La pluralité d’intervenants dans certains enseignements, sans compter la nature parfois collective de la recherche, ne simplifie pas la détermination exacte des auteurs. Les histoires de travaux volés par les professeurs à leurs étudiants sont légion, même si elles occupent en réalité assez peu les tribunaux. Les uns y verront donc l’effet d’une omerta, les autres des fantasmes récurrents.
Soulignons que les contrats, une fois conclus avec les maisons d’édition ou avec les universités, interdisent, en pur droit, aux auteurs-professeurs de vendre des « polys » ou de photocopier leur livre. Il s’agit là aux yeux des tribunaux de véritables contrefaçons.

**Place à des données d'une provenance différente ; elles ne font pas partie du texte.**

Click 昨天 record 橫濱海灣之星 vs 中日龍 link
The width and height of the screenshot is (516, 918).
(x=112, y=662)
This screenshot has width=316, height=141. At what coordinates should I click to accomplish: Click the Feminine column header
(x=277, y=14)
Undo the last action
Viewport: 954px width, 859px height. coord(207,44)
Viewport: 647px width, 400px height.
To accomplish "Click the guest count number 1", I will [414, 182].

Parmi les cas les plus connus figure encore l’affaire des séminaires de Jacques Lacan. Après sa mort, des « séminaires » composés de cours et de conférences dispensés devant divers publics, pendant vingt-cinq années, dans le cadre de l’école freudienne qu’il avait fondée, ont été publiés, sous le titre de Stécriture. Poursuivie pour contrefaçon, l’association éditrice a soutenu que, selon ses propres déclarations, la pensée de Lacan n’appartient à personne. Elle a donc plaidé la volonté expresse de ne pas laisser une œuvre mais une méthode de pensée. Le 11 décembre 1985, le tribunal de grande instance de Paris a cependant conclu que « le cours d’un professeur constitue […] une œuvre de l’esprit protégée ». Or, « ce docteur lui-même ne considérait pas que ses cours constituaient une divulgation de son œuvre et a longtemps refusé la publication de la transcription sténographique littérale de son séminaire, car celle-ci ne lui donnait pas satisfaction et la remise en forme de ces conférences lui paraissait un travail long et difficile ».
Le contentieux généré par les travaux de « Madame D. » sont singuliers, comme tous ceux qui concernent des œuvres de l’esprit, mais ils ne doivent donc en rien faire oublier aux professionnels du livre leur devoir de vigilance.